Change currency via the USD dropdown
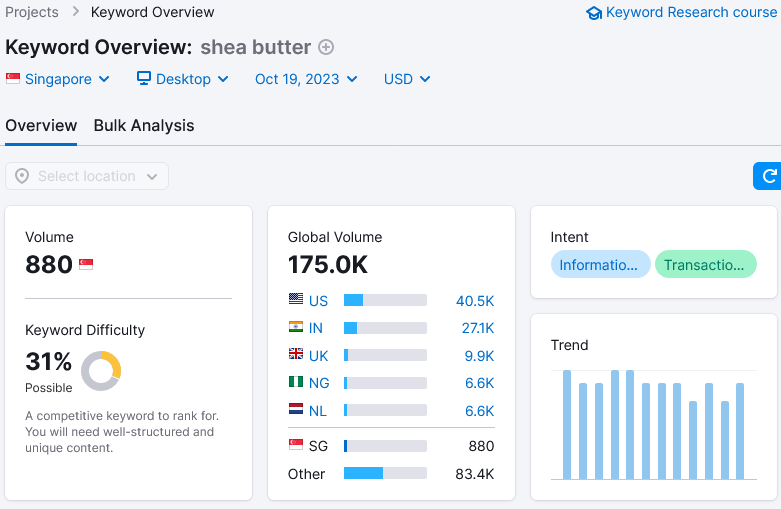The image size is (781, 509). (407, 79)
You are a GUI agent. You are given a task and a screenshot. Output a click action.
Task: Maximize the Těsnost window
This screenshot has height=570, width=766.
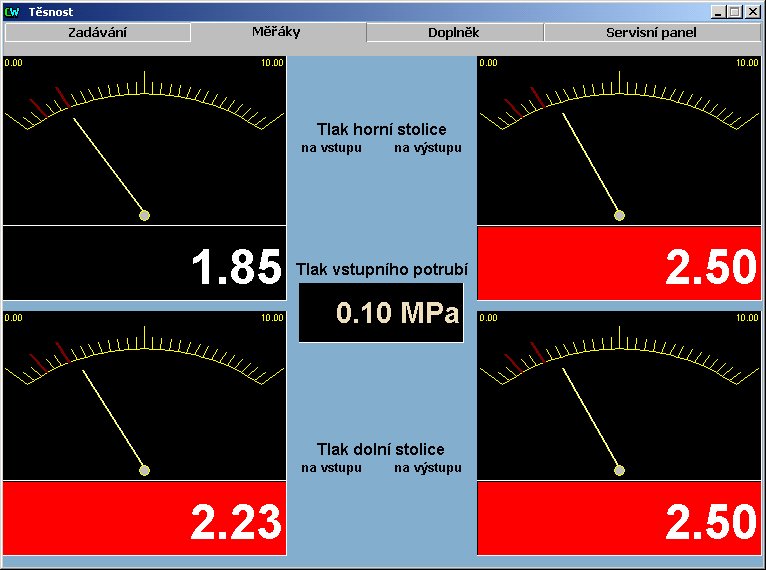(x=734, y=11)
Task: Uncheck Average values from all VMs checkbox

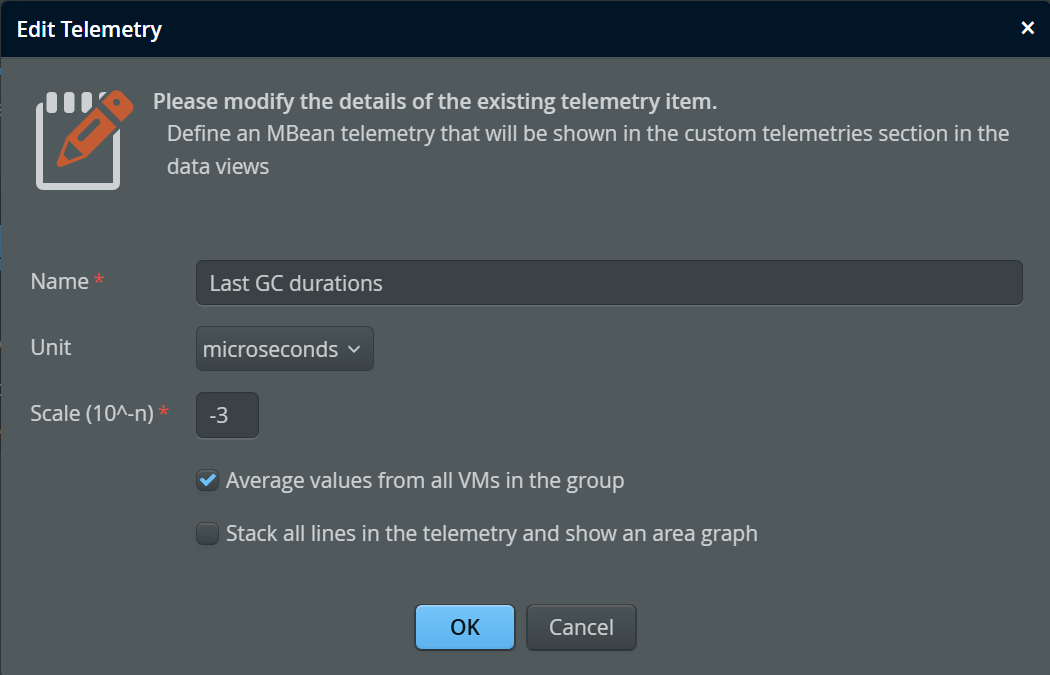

:::

### Work required
Reproduce all of the material, substituting "menu" for "dropdown" and keeping everything else unchanged. Omit the pictures.

### Written answer
Change currency via the USD menu
The image size is (781, 509). (407, 79)
You are a GUI agent. You are given a task and a screenshot. Output a click action.
Task: Maximize the Těsnost window
This screenshot has height=570, width=766.
(x=734, y=11)
Task: Uncheck Average values from all VMs checkbox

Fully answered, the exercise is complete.